Now the Internet demands updates of correspondents every couple of hours, filing is instantaneous, and tomorrow’s news is today’s story. Change hurtles. I imagine before too long some chip embedded in your forearm will wire words formulating in your brain directly to the electronic page.

But some things don’t change. A saying has it that youth is wasted on the young. I don’t agree. Your energy is the force of the world. Jim Morrison of the Doors had it right: “The old get old and the young get stronger….They got the guns but we got the numbers. Gonna win, yeah we’re takin’ over…Your ballroom days are over, baby.”

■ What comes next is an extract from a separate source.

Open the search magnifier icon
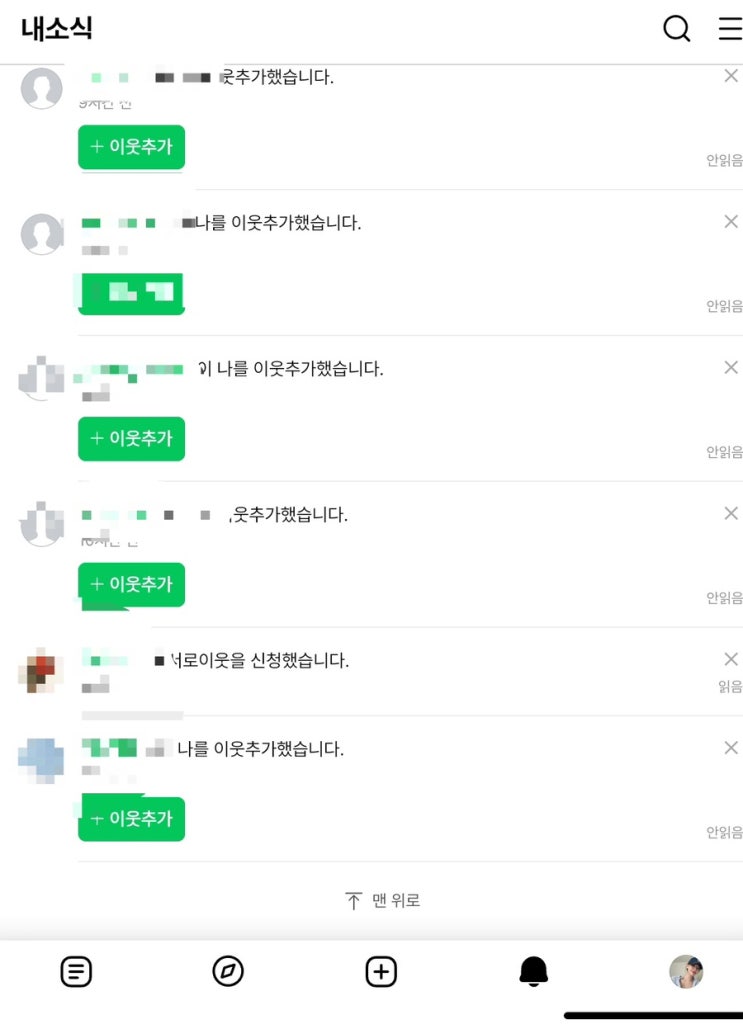 (677, 29)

I feel your energy, see it in your faces, and I know it will be transformative. There is much to be done. Facebook has not banished poverty and suffering from the face of the earth, nor fed the hungry child, nor ended the Israeli-Palestinian conflict. I am a Jew. I was not raised as a Jew but the more I looked at the past, looked at my family, looked in the mirror and looked into others’ eyes, the more that is what I felt myself to be in my skin and in my soul. And traveling the world as a journalist, as the eternal outsider, the bearer of witness, I have come to my own sense of what is most precious in Jewish ethics and teaching.

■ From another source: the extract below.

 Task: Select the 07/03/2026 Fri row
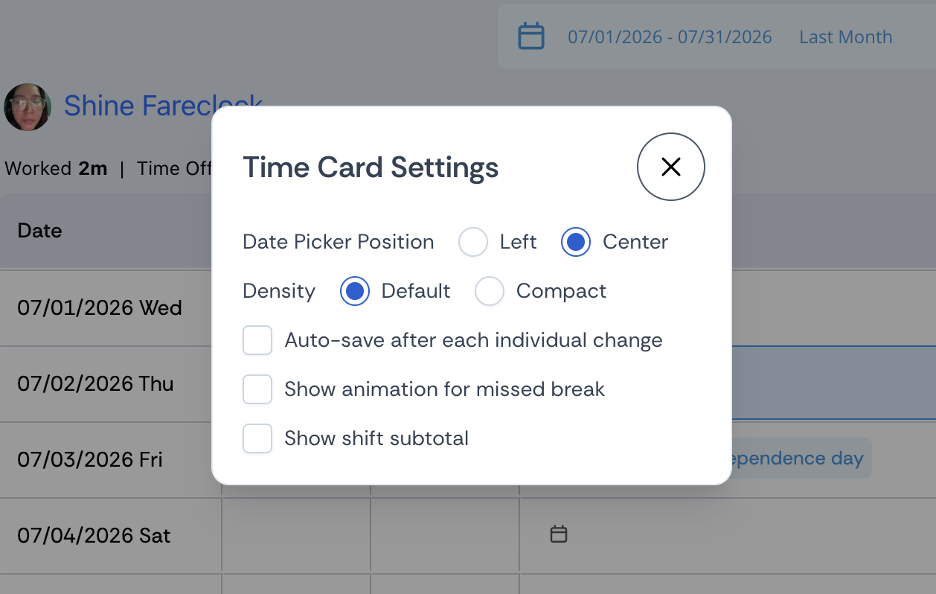tap(468, 460)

I think of Rabbi Hillel after the destruction of the Temple: "What is hateful to yourself, do not do to your fellow man. That is the whole Torah; the rest is just commentary.” Or that phrase repeated 36 times in the Mosaic books…You were exiled in order to know what it feels like to be an exile. Put another way, are to treat well the stranger for “you were a stranger in a strange land.” We are required to identify with the outsider who comes knocking on the door as the wind howls. Tikkun Ulam is the Jewish watchword. Repair the world. Be a light unto nations.

To me these are not Judaic lessons, they are universal lessons for humankind. We all fall short, nations as individuals. Yet we must continue to strive. My beloved son, Blaise – Paris-born, Berlin-touched, New York-stamped, and -refined – is among you today. He just gave a farewell party at our house with his close friend Aboudi al-Qattan. To me nothing could better symbolize what ASL stands for than this joint party hosted by Jewish and Palestinian families – Sima and Hani joining Frida and me – to place the promise of the future over the hurt of the past. And we stand today, remember, in the building where the United Nations first gathered.

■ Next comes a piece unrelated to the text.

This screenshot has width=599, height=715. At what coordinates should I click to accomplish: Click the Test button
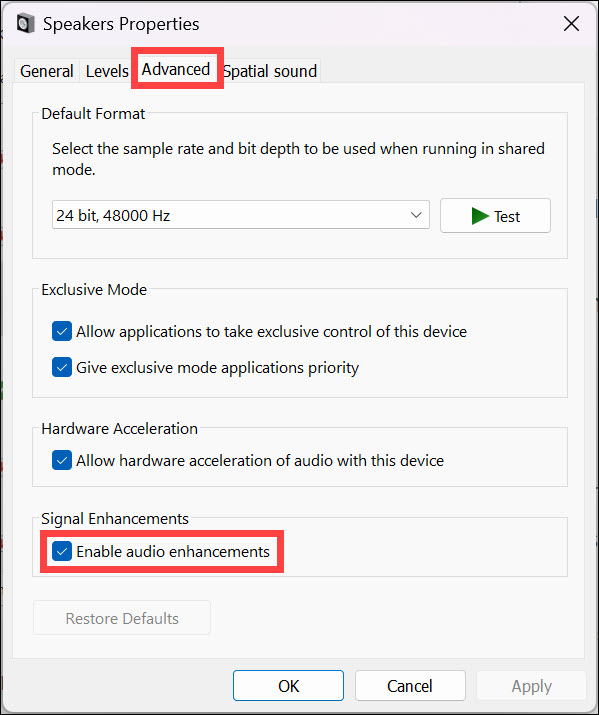point(495,216)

Go forth then in search of beauty and love, truth and peace. If you take one thing from England, I’d choose its greatest quality: stoicism. Don’t grumble, don’t whine, make deeds count. Recall Czeslaw Milosz’s solemn words: “You who harmed an ordinary man/ Do not feel safe. The poet remembers./You may kill him – another will be born./ Deeds and words shall be recorded.”

Your promise fills me with awe. Life is renewal, a blossoming drawn from deep roots. The Chinese know about the perennial flowering of ancient wisdom and they say: “If you want to be happy for a day, get drunk; a week, kill a pig; a month, get married; for life, be a gardener.”

Cultivate your garden, the inner as the outer. Make it bloom. Set a table for a feast. Tell stories. And invite the stranger in.